▼

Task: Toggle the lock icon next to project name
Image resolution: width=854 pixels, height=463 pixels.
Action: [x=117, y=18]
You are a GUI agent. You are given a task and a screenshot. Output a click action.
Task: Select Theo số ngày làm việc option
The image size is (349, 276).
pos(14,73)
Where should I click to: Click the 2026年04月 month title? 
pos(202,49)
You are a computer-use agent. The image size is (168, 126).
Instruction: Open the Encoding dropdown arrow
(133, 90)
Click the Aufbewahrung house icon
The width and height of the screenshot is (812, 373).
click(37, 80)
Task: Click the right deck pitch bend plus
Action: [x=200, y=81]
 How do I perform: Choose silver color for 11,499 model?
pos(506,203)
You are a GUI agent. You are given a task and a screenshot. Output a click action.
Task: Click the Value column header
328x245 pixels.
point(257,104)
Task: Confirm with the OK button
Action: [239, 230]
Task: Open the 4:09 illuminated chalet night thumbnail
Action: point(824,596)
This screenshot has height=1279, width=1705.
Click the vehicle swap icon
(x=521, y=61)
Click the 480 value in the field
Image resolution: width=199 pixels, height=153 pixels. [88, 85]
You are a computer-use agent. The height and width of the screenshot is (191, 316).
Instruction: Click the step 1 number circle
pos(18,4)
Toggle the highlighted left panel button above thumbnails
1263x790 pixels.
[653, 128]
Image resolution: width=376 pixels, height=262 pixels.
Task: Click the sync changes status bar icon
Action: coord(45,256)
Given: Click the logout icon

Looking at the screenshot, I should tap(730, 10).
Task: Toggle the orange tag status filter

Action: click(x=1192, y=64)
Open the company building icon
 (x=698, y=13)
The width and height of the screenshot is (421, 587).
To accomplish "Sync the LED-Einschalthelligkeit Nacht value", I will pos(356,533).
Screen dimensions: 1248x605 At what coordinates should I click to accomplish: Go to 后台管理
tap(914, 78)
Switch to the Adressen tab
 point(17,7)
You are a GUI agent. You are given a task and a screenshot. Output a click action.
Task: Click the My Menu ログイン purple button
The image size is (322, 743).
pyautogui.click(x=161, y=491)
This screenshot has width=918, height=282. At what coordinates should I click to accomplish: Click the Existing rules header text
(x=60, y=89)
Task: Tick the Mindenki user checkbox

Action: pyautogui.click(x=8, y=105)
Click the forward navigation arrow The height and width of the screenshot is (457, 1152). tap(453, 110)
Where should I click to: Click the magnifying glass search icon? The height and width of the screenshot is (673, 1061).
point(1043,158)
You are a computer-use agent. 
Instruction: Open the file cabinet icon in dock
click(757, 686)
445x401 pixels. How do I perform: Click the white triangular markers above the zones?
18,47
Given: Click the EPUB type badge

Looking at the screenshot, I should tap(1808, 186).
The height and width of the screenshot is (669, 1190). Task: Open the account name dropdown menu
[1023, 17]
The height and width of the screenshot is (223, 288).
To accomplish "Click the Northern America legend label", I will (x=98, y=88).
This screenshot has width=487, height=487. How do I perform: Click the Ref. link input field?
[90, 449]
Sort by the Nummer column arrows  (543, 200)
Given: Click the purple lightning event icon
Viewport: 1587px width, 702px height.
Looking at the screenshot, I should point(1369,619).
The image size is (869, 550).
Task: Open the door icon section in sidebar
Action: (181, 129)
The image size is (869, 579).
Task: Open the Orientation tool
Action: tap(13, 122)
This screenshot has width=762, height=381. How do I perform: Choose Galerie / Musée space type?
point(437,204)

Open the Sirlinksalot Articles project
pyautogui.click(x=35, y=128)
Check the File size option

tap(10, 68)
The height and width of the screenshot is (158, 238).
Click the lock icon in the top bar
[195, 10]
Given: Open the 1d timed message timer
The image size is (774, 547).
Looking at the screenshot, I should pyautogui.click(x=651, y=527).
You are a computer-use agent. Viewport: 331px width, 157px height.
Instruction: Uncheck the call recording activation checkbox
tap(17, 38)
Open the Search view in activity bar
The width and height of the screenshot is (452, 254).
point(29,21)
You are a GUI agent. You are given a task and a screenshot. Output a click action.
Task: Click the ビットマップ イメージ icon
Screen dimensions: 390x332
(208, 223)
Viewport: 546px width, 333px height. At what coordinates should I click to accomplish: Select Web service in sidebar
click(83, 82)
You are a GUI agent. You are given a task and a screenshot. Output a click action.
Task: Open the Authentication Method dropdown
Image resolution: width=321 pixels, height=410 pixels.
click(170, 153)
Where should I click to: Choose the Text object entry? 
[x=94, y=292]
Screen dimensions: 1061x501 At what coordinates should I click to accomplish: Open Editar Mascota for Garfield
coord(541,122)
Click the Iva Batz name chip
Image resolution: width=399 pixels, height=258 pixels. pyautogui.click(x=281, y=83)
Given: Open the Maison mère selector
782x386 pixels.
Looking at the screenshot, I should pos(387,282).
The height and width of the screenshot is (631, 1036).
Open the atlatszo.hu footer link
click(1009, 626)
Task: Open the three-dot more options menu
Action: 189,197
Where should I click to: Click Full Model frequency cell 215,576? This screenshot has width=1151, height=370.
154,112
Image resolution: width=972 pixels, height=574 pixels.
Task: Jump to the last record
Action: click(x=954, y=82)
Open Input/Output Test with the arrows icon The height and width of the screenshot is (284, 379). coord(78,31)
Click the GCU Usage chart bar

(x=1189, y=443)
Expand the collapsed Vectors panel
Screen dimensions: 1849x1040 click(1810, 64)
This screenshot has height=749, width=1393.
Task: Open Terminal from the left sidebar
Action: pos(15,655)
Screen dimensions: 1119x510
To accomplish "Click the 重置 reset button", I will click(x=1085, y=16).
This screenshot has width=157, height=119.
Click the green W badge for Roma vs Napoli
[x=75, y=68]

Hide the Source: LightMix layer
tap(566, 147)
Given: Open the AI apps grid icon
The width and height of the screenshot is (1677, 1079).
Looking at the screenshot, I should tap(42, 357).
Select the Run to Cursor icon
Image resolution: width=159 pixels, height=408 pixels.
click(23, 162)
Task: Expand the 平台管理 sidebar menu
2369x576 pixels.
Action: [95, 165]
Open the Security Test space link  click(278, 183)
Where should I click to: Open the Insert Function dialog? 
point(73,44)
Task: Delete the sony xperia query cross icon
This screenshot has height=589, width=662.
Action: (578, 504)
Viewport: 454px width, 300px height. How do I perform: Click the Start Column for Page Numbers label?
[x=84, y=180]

▲

▶ Written instruction
Please copy the stretch of the material from the line containing "Where should I click to: Click the magnifying" through the line containing "Looking at the screenshot, I should tap(1808, 186).", both lines included, reproducing each line without any change.

▶ Written solution
Where should I click to: Click the magnifying glass search icon? The height and width of the screenshot is (673, 1061).
point(1043,158)
You are a computer-use agent. 
Instruction: Open the file cabinet icon in dock
click(757, 686)
445x401 pixels. How do I perform: Click the white triangular markers above the zones?
18,47
Given: Click the EPUB type badge

Looking at the screenshot, I should tap(1808, 186).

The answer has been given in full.